- What to do
Set down, unchanged, the part of the records that opens with the line containing "Open the report info icon" and continues through the end of the records, including both of those ends.

- Data for processing
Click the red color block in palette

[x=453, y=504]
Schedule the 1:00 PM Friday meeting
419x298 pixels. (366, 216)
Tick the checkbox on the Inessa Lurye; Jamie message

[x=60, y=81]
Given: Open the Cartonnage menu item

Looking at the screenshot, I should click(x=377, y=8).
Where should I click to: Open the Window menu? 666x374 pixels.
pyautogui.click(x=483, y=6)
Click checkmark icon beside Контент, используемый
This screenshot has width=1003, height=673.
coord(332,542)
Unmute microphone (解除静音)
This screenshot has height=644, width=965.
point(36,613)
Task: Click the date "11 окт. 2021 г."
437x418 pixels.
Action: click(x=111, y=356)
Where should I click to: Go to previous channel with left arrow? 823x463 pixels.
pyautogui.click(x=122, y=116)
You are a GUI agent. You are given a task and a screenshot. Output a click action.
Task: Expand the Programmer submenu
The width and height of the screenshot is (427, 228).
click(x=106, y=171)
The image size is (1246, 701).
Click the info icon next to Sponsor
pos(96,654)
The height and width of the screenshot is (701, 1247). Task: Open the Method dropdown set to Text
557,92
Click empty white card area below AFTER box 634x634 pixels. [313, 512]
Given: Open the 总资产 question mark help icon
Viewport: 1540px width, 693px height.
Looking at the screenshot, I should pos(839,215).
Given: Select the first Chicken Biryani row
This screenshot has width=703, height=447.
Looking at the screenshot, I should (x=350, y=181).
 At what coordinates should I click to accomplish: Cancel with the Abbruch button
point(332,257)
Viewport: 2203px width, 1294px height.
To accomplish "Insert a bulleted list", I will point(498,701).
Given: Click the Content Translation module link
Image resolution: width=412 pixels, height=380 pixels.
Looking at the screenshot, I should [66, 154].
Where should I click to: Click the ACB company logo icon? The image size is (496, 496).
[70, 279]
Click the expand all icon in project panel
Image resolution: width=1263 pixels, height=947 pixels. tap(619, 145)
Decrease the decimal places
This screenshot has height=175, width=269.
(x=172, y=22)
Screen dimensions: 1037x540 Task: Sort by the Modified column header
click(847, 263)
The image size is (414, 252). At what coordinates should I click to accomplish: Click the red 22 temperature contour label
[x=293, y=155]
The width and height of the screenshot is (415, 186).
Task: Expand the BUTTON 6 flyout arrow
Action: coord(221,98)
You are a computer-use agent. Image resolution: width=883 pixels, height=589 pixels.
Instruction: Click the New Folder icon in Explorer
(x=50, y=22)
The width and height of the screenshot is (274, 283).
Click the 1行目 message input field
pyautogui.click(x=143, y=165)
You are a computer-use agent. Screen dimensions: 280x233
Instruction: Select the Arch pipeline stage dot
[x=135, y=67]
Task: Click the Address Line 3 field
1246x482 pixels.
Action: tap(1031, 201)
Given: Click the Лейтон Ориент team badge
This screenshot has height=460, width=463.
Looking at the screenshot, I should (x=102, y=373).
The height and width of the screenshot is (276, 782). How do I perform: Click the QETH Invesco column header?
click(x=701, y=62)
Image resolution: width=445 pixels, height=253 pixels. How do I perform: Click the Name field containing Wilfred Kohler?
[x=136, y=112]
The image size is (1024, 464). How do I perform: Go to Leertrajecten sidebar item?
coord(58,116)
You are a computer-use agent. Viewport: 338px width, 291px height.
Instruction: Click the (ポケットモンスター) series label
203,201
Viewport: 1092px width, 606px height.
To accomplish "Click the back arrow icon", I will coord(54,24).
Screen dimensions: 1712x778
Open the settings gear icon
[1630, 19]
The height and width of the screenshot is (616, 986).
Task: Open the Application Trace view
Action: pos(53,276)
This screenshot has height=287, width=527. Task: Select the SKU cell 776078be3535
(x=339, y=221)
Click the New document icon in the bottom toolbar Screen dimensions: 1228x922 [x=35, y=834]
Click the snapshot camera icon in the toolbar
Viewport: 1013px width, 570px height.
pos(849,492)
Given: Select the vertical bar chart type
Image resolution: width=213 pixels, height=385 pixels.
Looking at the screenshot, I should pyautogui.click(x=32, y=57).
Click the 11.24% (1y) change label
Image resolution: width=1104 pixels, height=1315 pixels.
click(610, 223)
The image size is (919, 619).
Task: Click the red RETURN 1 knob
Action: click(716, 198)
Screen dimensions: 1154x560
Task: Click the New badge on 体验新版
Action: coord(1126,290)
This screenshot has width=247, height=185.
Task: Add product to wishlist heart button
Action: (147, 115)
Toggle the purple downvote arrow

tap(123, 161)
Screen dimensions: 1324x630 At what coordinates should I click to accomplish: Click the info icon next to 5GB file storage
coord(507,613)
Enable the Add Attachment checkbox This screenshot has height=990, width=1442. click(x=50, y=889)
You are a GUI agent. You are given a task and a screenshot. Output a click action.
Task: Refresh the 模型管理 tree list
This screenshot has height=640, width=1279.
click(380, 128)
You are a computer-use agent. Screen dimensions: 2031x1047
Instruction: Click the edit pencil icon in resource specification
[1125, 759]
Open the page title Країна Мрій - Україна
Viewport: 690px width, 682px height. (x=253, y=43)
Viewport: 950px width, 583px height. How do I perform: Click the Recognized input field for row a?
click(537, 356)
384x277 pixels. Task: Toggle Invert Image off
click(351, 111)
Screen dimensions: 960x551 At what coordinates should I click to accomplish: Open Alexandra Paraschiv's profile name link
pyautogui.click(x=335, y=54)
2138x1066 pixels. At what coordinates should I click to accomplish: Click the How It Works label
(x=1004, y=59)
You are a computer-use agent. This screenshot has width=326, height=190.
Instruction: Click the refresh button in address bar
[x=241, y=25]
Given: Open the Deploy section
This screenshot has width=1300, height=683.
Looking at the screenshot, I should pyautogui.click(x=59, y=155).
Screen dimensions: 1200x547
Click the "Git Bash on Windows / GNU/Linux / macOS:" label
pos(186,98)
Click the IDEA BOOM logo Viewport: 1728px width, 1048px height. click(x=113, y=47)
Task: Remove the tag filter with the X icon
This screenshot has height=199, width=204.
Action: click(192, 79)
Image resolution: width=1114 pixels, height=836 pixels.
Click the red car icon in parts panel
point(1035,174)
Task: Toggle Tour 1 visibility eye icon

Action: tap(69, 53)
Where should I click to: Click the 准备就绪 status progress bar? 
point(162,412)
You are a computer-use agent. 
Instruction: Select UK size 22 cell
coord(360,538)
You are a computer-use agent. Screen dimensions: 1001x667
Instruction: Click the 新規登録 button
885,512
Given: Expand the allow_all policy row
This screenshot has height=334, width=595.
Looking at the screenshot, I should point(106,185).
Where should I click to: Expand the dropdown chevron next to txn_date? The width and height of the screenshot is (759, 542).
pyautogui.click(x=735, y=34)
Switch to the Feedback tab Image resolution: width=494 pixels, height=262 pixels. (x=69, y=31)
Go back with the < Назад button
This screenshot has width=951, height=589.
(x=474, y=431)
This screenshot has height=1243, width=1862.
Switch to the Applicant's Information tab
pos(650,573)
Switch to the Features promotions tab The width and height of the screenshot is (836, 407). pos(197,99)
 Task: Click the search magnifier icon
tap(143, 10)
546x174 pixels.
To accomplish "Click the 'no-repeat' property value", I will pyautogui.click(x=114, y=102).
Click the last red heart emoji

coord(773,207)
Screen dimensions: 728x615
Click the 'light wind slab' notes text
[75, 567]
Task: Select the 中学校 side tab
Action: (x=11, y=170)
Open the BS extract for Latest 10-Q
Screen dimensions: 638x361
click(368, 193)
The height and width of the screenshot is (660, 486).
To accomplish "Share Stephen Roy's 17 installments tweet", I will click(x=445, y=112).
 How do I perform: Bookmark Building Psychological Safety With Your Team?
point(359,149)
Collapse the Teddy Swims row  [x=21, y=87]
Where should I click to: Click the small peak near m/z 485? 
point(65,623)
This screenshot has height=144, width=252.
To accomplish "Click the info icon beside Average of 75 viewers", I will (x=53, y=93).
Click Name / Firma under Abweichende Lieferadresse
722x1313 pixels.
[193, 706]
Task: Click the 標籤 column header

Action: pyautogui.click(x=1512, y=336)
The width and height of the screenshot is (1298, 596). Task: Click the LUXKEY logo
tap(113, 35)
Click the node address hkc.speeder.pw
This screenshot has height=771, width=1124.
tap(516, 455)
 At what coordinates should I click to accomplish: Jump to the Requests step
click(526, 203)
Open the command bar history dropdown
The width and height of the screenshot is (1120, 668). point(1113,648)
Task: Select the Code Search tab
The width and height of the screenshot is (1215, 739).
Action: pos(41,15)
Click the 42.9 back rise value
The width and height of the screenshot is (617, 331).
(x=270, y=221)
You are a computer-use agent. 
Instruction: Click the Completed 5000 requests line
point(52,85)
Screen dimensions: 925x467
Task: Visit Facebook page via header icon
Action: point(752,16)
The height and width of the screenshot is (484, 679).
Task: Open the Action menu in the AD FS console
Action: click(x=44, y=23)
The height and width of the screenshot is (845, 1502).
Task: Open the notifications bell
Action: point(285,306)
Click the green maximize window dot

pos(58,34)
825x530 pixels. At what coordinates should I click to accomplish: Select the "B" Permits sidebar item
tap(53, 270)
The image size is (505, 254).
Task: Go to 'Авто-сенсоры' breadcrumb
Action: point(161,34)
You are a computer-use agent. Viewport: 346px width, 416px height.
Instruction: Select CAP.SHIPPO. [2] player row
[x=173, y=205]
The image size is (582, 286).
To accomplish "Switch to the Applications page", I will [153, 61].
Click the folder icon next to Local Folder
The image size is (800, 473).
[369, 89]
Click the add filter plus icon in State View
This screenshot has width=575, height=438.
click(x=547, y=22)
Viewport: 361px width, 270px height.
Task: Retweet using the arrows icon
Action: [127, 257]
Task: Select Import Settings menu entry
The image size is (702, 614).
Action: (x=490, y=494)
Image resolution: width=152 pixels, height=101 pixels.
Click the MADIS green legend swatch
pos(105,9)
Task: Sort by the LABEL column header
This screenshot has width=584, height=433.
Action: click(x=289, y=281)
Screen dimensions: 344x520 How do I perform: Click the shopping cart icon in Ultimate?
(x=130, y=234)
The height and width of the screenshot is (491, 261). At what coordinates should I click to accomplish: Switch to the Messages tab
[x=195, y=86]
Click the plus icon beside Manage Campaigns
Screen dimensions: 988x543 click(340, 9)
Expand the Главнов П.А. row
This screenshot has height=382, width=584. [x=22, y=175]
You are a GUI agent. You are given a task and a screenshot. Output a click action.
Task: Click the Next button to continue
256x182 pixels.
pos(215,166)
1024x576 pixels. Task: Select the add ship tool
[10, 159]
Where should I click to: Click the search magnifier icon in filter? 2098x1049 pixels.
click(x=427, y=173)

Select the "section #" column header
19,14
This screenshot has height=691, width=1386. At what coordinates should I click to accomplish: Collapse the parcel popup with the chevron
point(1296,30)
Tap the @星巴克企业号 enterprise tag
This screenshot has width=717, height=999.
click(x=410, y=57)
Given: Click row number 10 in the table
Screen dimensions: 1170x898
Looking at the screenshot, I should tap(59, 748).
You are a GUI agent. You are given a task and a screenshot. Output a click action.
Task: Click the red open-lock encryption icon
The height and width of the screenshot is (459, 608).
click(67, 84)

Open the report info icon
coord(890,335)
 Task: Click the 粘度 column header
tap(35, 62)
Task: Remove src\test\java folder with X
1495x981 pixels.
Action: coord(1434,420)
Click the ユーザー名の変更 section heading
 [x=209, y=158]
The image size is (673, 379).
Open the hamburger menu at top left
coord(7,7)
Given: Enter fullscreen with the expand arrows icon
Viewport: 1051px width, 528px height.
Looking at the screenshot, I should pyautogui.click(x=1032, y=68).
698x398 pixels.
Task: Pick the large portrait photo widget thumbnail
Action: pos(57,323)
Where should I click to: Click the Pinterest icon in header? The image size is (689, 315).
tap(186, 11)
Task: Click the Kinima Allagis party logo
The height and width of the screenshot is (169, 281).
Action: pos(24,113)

- Solution
Open the report info icon
coord(890,335)
 Task: Click the 粘度 column header
tap(35, 62)
Task: Remove src\test\java folder with X
1495x981 pixels.
Action: coord(1434,420)
Click the ユーザー名の変更 section heading
 [x=209, y=158]
The image size is (673, 379).
Open the hamburger menu at top left
coord(7,7)
Given: Enter fullscreen with the expand arrows icon
Viewport: 1051px width, 528px height.
Looking at the screenshot, I should pyautogui.click(x=1032, y=68).
698x398 pixels.
Task: Pick the large portrait photo widget thumbnail
Action: pos(57,323)
Where should I click to: Click the Pinterest icon in header? The image size is (689, 315).
tap(186, 11)
Task: Click the Kinima Allagis party logo
The height and width of the screenshot is (169, 281).
Action: pos(24,113)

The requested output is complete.